#2.117 – The Cost of Information

#2.117 - The Cost of Information
#2.117 - back
sent from: London, UK. destination: Mill Valley, California, USA

I don’t want to sound old fogey-ish, but the speed with which the internet has changed our relationship to information is staggering. At some point in the late 80s I had a book – ‘The Art of Special Effects’, all about ILM. It spoke of the ‘secret location’ of the offices, and I imagined its hallowed halls. I don’t know if I pestered my father or if he offered, but he said he could obtain their information. A few weeks later he gave me a piece of paper with a dot matrix print out – Industrial Light and Magic – an address in California, and an impossibly long phone number that meant international. I dreamed of calling it but of course that was out of the question, far too expensive. “Many Bothans died to bring you this information.” Not really, but he made it sound like it was a big deal. My future was on that piece of paper, it felt like secret, sacred knowledge.
Had I called or shown up at that address, I would’ve found an empty space devoid of Industry, Light or Magic – it was the information for their Van Nuys offices that they vacated after Star Wars to move to the Bay Area.

One thought on “#2.117 – The Cost of Information

  1. So . . . in 8th grade, I started getting into Star Wars, which led me to the world of special effects. I found the ILM book at the library (I believe the one on the military base in Albuquerque, New Mexico), and that's when I decided I wanted to do whatever it was that they did.

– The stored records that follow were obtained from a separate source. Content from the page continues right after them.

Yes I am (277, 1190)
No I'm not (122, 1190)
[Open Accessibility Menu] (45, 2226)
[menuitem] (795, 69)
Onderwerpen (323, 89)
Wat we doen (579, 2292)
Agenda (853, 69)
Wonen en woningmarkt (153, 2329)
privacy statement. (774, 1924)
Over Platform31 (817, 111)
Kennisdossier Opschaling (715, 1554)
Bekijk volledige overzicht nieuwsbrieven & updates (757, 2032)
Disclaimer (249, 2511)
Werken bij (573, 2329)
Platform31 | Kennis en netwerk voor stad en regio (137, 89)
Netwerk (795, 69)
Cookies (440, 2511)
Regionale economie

    I wrote a letter to “George Lucas” saying that I wanted to work at ILM, and my dad found a fax number. Away went the fax, and then the waiting. Weeks later, I got an envelope with the ILM logo on it, and a letter thanking me for my interest, and with suggestions on where to go to school, what to study, etc. I still have the letter, and we'll see if I still get to work there in the future as well.